Submitted By: Gregory Wagner
CDFA® (Certified Divorce Financial Analyst) and founder of Moiety
Hiding Assets Is Not The Norm In Divorce Proceedings, But It Does Happen.
According to a recent study by the National Endowment For Financial Education (NEFE):
- About 1/3 of adults commit some form financial infidelity: lying about assets or debt from a partner.
- More than half of those who committed financial deception, hid cash from their partner.
- 76 percent of adults said ‘financial infidelity affected their relationship.’
If assets are going to be hidden – not surprisingly, it is likely happen in a divorce situation.
Some reasons that drive this behavior can range from:
- Feelings of betrayal or anger at one spouse resulting from divorce or separation.
- The fear of not having enough cash or assets to survive after the divorce.
- Elements of all of the above
In a divorce proceeding, the assets are divided between the spouses. Under the divorce laws of a few states, the assets are divided equally and in most states, the marital assets are divided “equitably” or fairly. Equitably often ends up as equally split in both in-court and collaborative divorce settlements.
During the initial divorce process, both you and your spouse will have to list income, assets and debt on a statement of net worth or a Financial Affidavit. This is a detailed document that compels the spouses to share financial information through their attorneys and to swear under oath that the information provided is true and accurate.
Lying on a financial affidavit could bring harsh penalties and even a charge of perjury.
1. Check The Signs
Even if your spouse has signed a financial affidavit, you know your spouse better than your divorce attorney will and you will need to alert your attorney to the possibility of your spouse being financially deceptive. Some common signs that might indicate your spouse is hiding assets:
- Spouse is suddenly secretive about finances.
- Spouse refuses to provide financial statements (credit card, bank statements, etc..).
- Unusual change in spousal income, profitability or expenses – particularly if your spouse owns his/her own business.
- Change in cash withdrawal activity. It is hard to track the money trail on cash, so this is a common tactic for deception.
2. Gather The Data
Try to obtain and copy as much of your spouse’s financial documentation as possible – going back several years. This includes:
- Bank statements
- Credit card statements
- W-2 and tax returns: this will often be the most important documents needed for hidden asset investigation.
You can obtain any tax document that you signed by contacting the IRS and can have your lawyer subpoena your spouse to provide documents, if the information gathering process becomes difficult.
3. Get Expert Help
If you think there is a real possibility that marital assets are being hidden, it is prudent to obtain expert help.

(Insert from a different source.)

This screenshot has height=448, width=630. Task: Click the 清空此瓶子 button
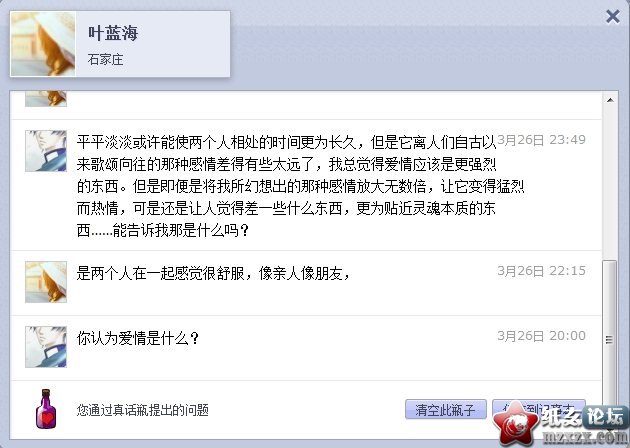446,409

Unless there are glaring financial red flags, a matrimonial lawyer will not spend significant time sifting through a mountain of financial documents to determine if there is a cause for action.

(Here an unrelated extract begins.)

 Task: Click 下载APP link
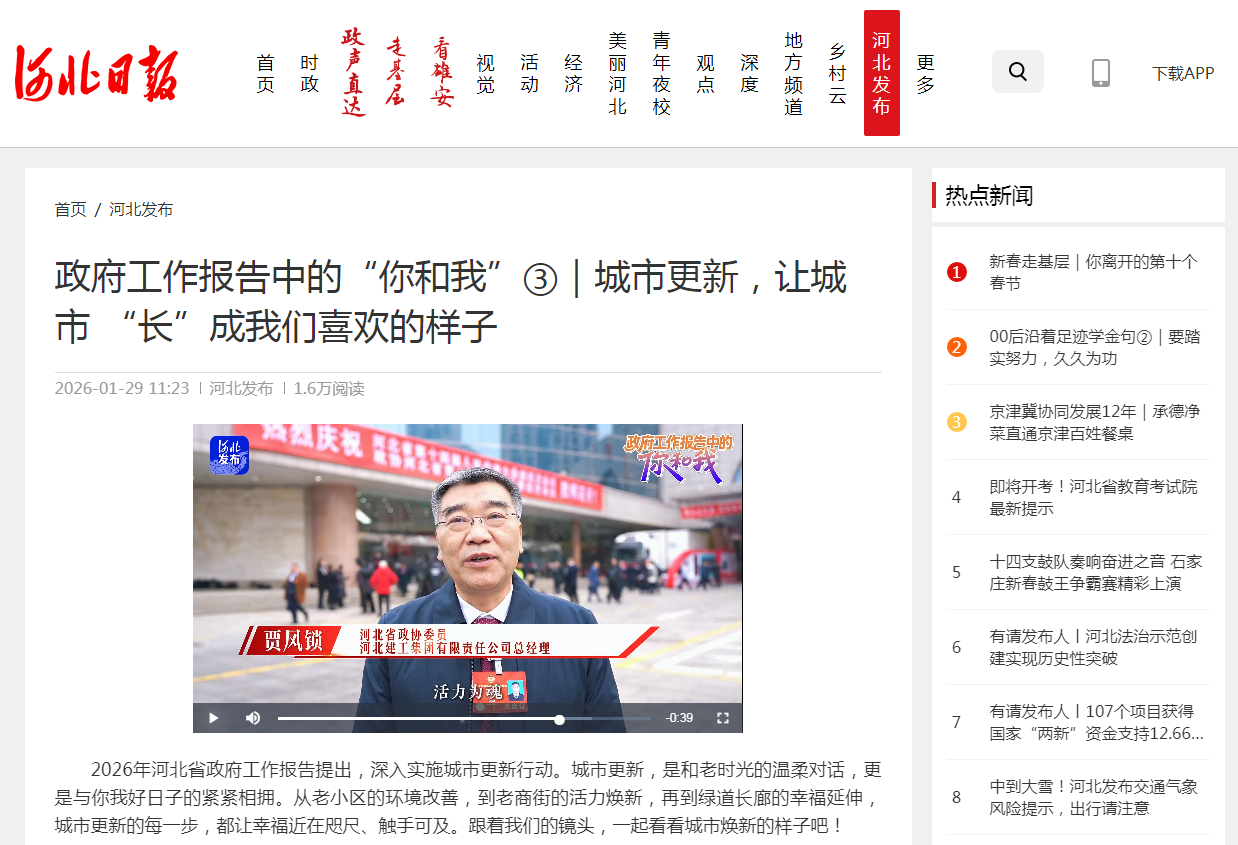coord(1182,73)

Quite often, a specialist such as a Certified Divorce Financial Analyst (CDFA) will be hired either by the spouse or the spouse’s attorney as complementary support to help analyze the financial picture in a divorce. Only a small percentage of financial analysts hold a CDFA designation – who are specifically trained to assist on a number of financial aspects involving a divorce.
Taking these simple pre-emptive steps can mean the difference in obtaining a fair settlement in divorce. It will also be incredibly helpful to your divorce attorney to have as much evidence as possible, as early as possible when you have reason to believe your spouse is hiding assets.